*Task description:* Transcribe the passage about soul singer Sharon Jones from "Now the lead" to "soul revue shows.".

*Passage provided:*
Growing up in South Carolina, soul singer Sharon Jones knew from the first time she sang in her church's Christmas play that she would be a musician.
"I was, like, maybe 8, 9 years old ... and I got to sing 'Silent Night,'" she tells Fresh Air host Terry Gross. Jones remembers audience members taking note of her performance. "Right then and there," she says, "I knew that I was going to be a singer. God had blessed me with a gift."
Now the lead singer for the soul group, The Dap-Kings, Jones is inspired by the classic soul and R&B she grew up with. The band, which recorded its first album in 2001, is known for its energetic showmanship and '60s-style soul revue shows.
In 2013, Jones was forced to take a hiatus from performing after she was diagnosed with stage 2 pancreatic cancer. A new documentary, Miss Sharon Jones!, by Academy Award-winning filmmaker Barbara Kopple, follows Jones in the first seven months following her diagnosis.
Jones says that while extensive surgery and chemotherapy took a lot out of her, her desire to make music never faltered. After finishing chemo, recovering from the surgery and getting clean scans, she returned to the stage with The Dap-Kings in 2014.

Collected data
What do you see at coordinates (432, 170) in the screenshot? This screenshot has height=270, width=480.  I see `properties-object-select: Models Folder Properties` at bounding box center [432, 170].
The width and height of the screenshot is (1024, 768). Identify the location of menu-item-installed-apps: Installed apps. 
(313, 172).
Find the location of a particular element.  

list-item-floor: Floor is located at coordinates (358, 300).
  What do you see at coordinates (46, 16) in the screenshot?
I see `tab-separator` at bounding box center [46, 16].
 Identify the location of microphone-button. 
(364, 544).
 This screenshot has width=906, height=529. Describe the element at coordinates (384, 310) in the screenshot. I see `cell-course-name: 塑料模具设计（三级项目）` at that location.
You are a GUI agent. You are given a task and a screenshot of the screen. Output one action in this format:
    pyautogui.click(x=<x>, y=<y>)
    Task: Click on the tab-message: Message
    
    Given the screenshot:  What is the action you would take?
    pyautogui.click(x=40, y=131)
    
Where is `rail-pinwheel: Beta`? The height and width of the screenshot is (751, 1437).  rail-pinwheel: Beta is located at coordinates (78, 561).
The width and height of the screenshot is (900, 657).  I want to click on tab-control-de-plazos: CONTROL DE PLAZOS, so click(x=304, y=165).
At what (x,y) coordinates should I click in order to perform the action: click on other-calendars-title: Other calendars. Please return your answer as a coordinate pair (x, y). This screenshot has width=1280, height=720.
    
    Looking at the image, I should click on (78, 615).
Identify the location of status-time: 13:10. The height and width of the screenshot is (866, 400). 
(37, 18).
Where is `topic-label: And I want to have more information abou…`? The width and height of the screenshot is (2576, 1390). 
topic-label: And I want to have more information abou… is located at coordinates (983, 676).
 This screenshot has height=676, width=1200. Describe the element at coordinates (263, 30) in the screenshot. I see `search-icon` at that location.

*The completed task:*
Now the lead singer for the soul group, The Dap-Kings, Jones is inspired by the classic soul and R&B she grew up with. The band, which recorded its first album in 2001, is known for its energetic showmanship and '60s-style soul revue shows.